__Exercise input__:
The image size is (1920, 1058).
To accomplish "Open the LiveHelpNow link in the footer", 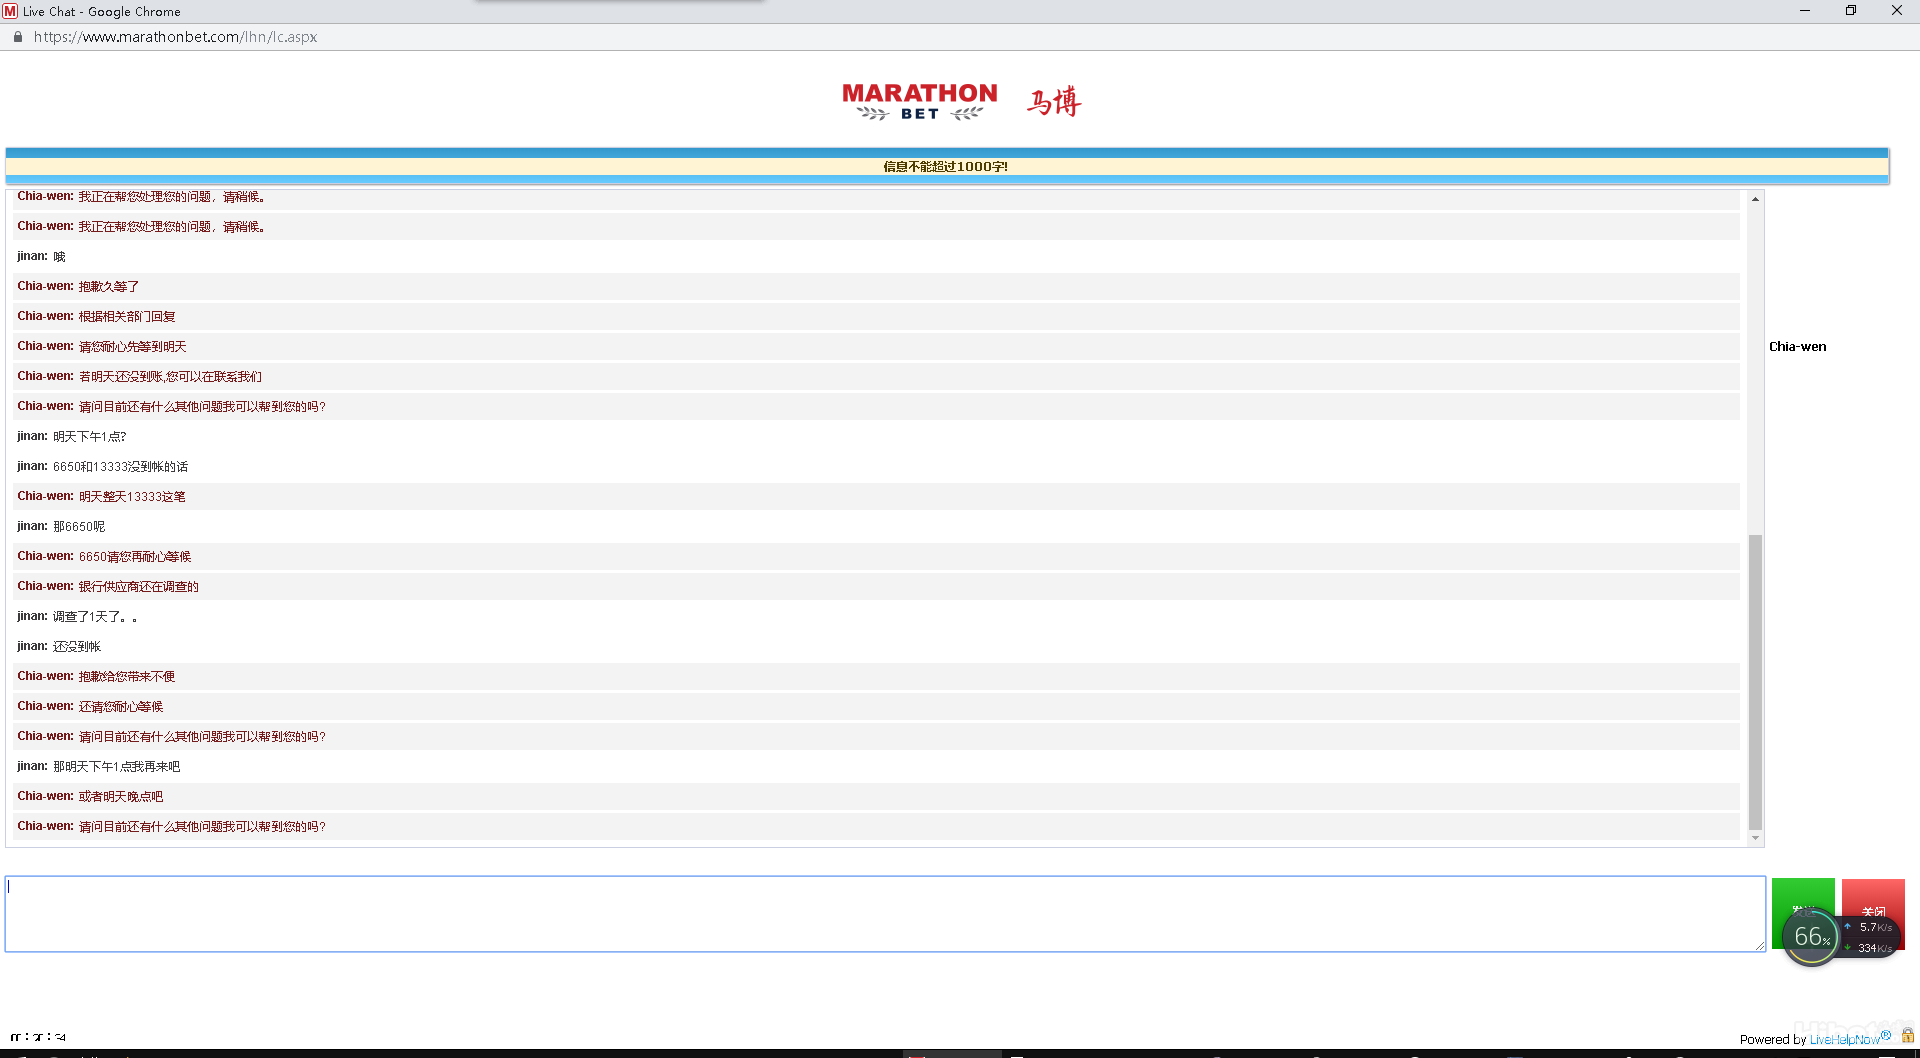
...
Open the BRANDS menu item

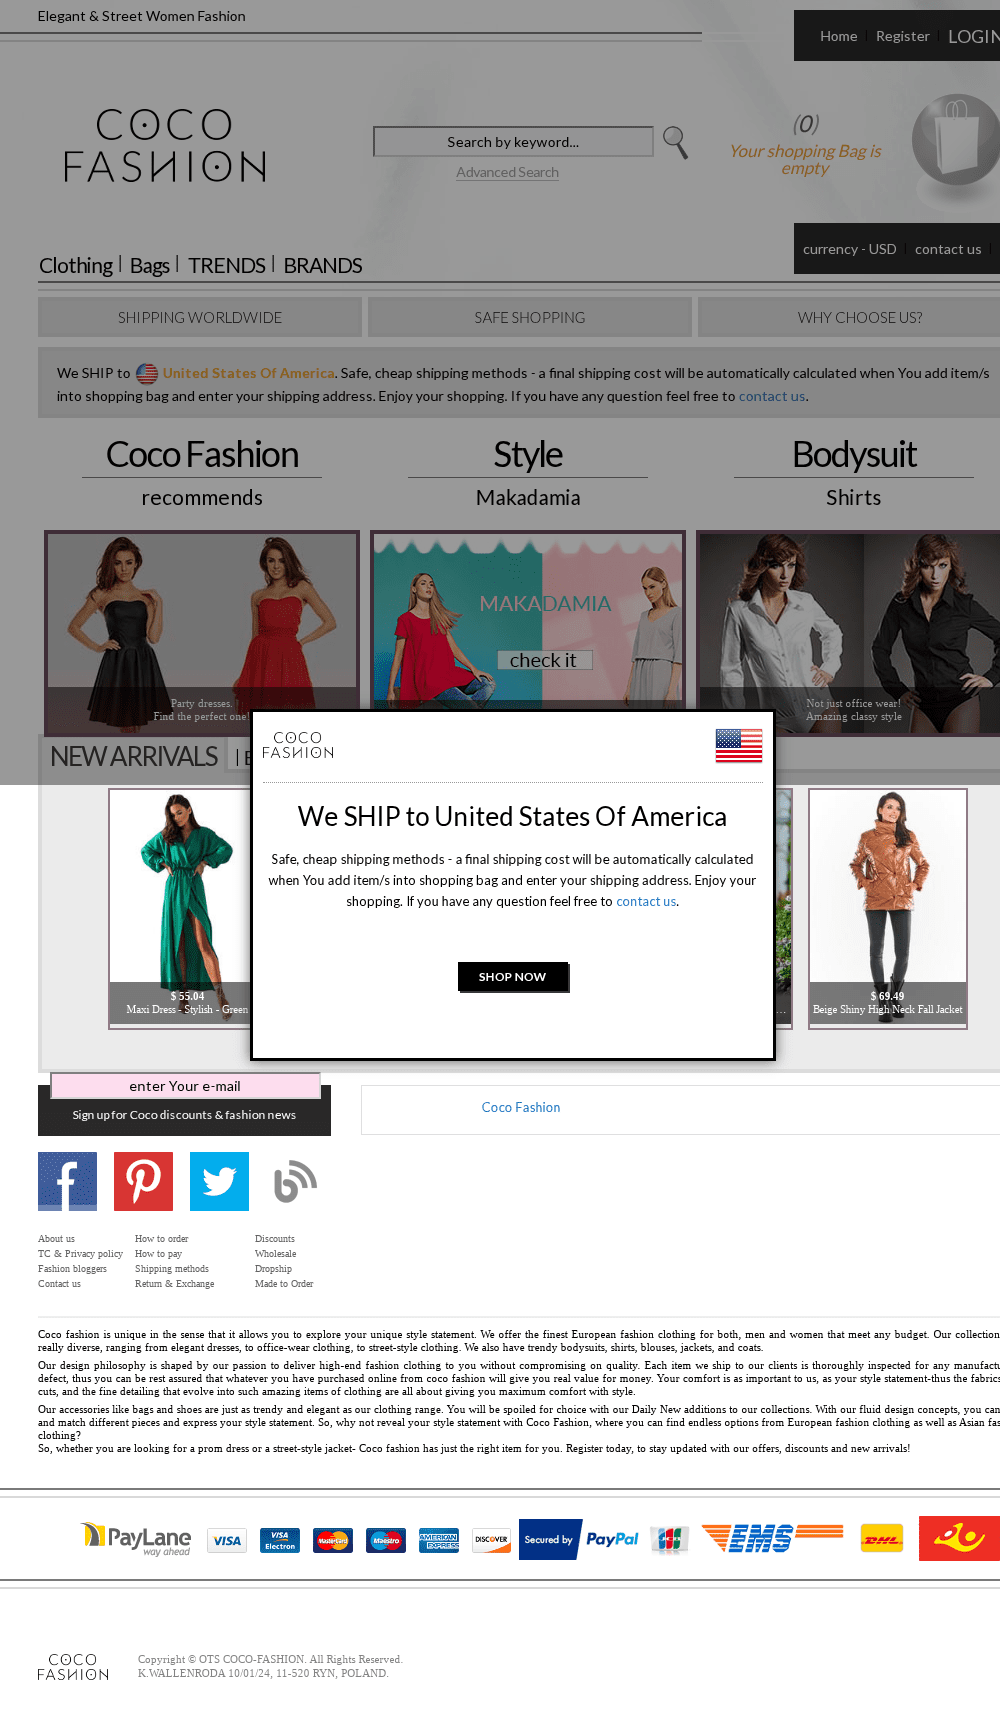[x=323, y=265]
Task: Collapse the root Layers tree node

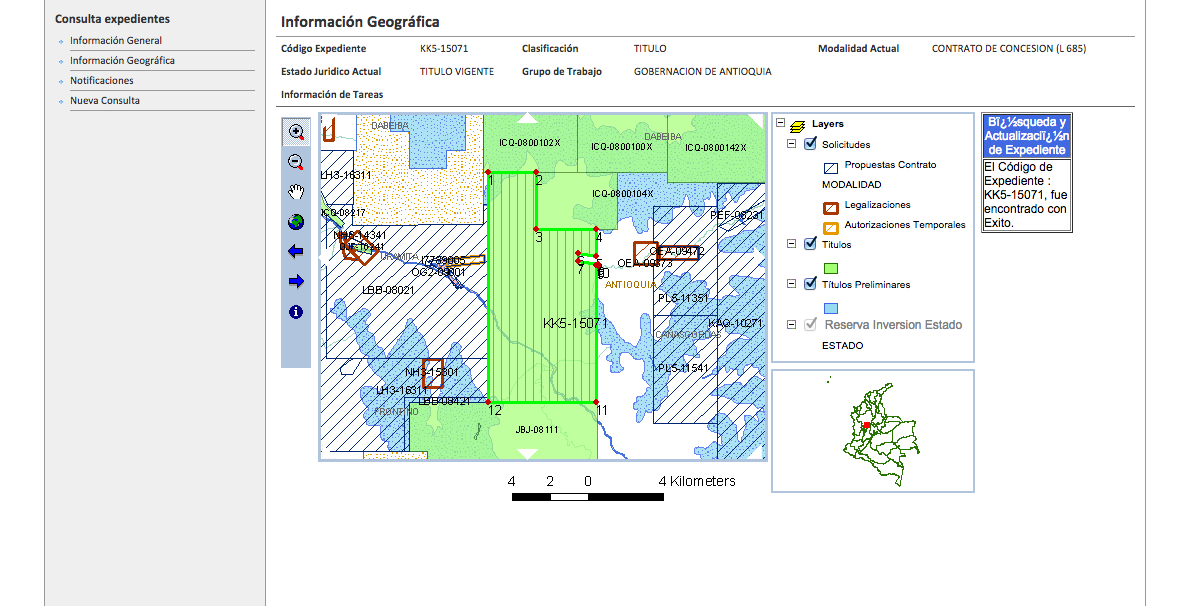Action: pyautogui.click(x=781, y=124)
* * *
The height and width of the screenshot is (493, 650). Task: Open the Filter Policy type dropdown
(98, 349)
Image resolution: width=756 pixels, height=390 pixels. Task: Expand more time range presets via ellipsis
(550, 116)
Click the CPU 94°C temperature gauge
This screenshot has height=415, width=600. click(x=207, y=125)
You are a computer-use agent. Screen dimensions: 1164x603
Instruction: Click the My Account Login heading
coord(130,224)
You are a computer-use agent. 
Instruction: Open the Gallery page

__Requirement__: Look above for the line containing "Image resolution: width=756". Output from there through the line containing "Instruction: Open the Gallery page", exactly and inclusively.

__Solved problem__:
Image resolution: width=756 pixels, height=390 pixels. Task: Expand more time range presets via ellipsis
(550, 116)
Click the CPU 94°C temperature gauge
This screenshot has height=415, width=600. click(x=207, y=125)
You are a computer-use agent. Screen dimensions: 1164x603
Instruction: Click the My Account Login heading
coord(130,224)
You are a computer-use agent. 
Instruction: Open the Gallery page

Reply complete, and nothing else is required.